T-3: Too Late

Project 2012: Day 250

We're now into double digit hours, and even in todays instant on, immediate gratification, nothing ever shuts down, for some things, I've left it too late.

Money

There are about 5 ways to travel with money:

1. Change and carry cash – this is one of the most expensive, and risky methods. You get stung on the exchange going over, coming back, and if you ever run out, you have to find an Exchange Agent. Kind've hard when you're in Sticks, Oregon on a Sunday afternoon. Also, you probably don't want to be carrying all of your savings on you.

2. Just use your debit/credit card – get stung for a currency conversion on every transaction, not to mention the bank exchange rate. Also, lose your CC and your personal bank accounts are at risk

3. Travellers Cheques. Ok buy some flares and head back to the 70's where you belong. Seriously, does anyone use these any more. They're as risky as cash, and not as convenient as, well, anything really.

_Do this_
Copy the full blog post about ways to travel with money, keeping every word and line as it appears.

_Supplied entries_

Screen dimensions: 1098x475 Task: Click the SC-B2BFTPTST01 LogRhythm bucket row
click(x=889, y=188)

* * *

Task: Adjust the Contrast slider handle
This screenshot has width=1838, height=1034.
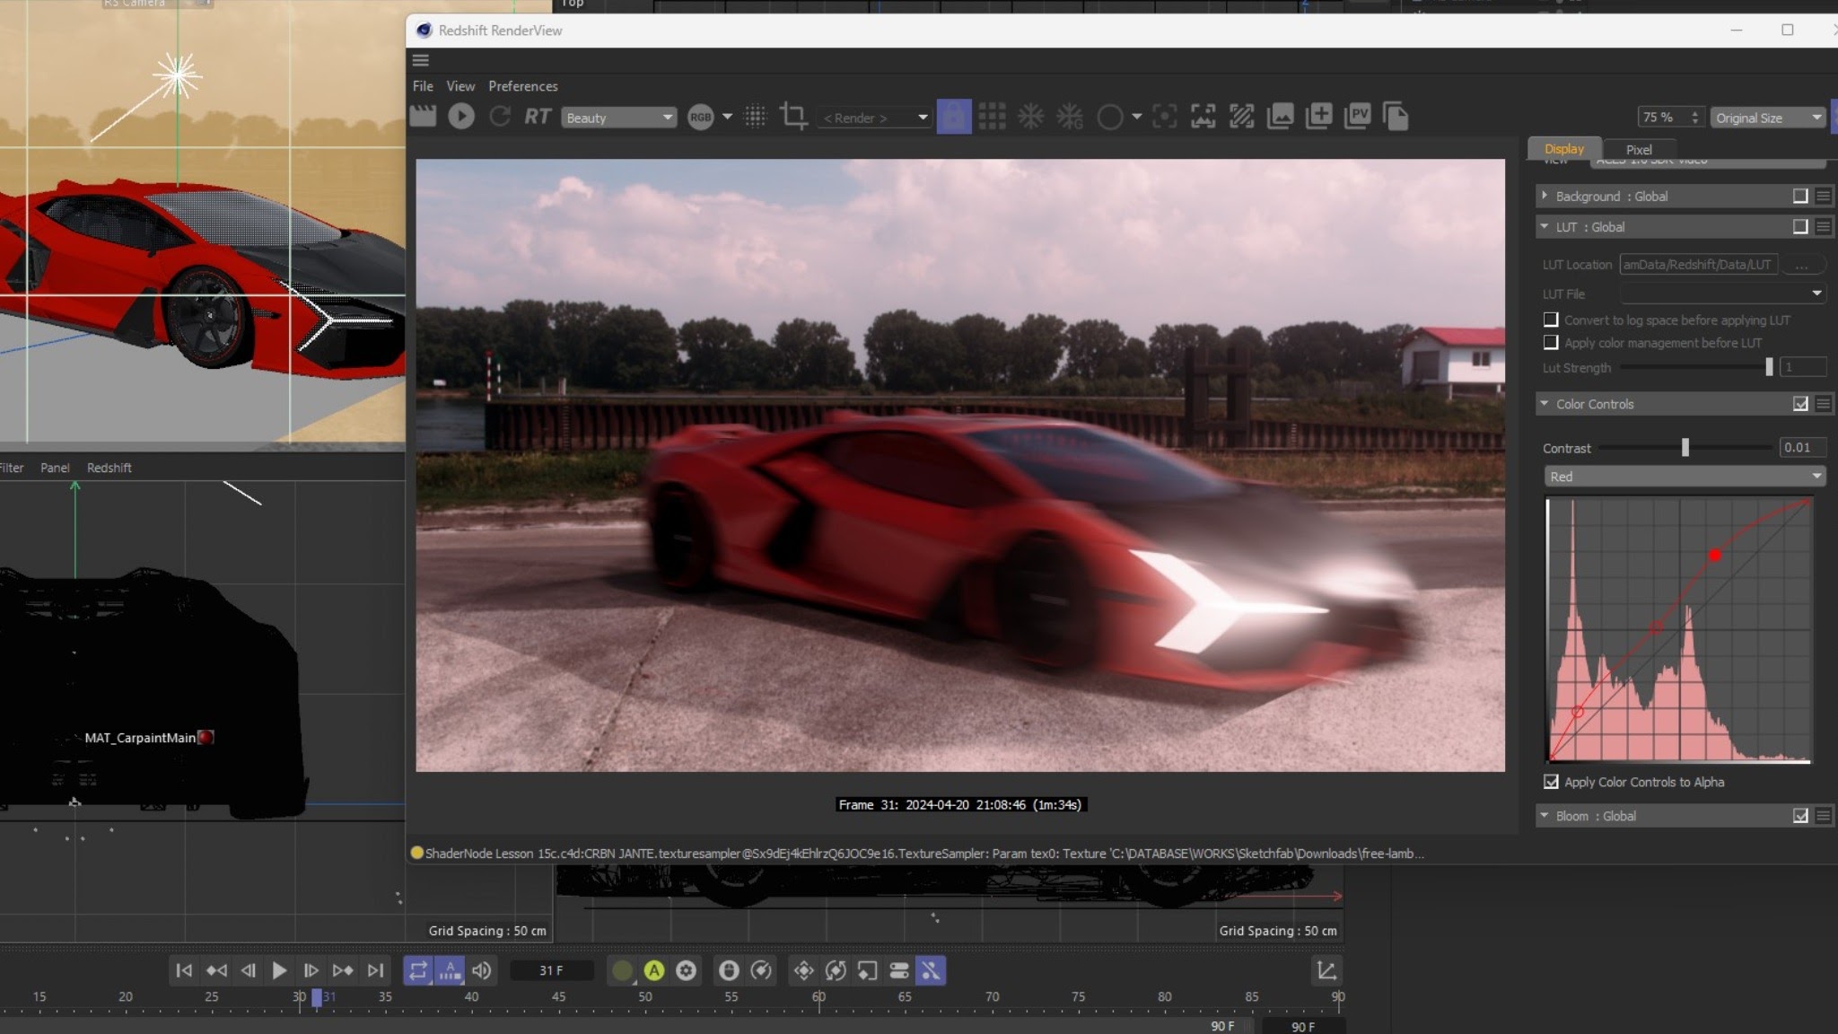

_Output below_
T-3: Too Late

Project 2012: Day 250

We're now into double digit hours, and even in todays instant on, immediate gratification, nothing ever shuts down, for some things, I've left it too late.

Money

There are about 5 ways to travel with money:

1. Change and carry cash – this is one of the most expensive, and risky methods. You get stung on the exchange going over, coming back, and if you ever run out, you have to find an Exchange Agent. Kind've hard when you're in Sticks, Oregon on a Sunday afternoon. Also, you probably don't want to be carrying all of your savings on you.

2. Just use your debit/credit card – get stung for a currency conversion on every transaction, not to mention the bank exchange rate. Also, lose your CC and your personal bank accounts are at risk

3. Travellers Cheques. Ok buy some flares and head back to the 70's where you belong. Seriously, does anyone use these any more. They're as risky as cash, and not as convenient as, well, anything really.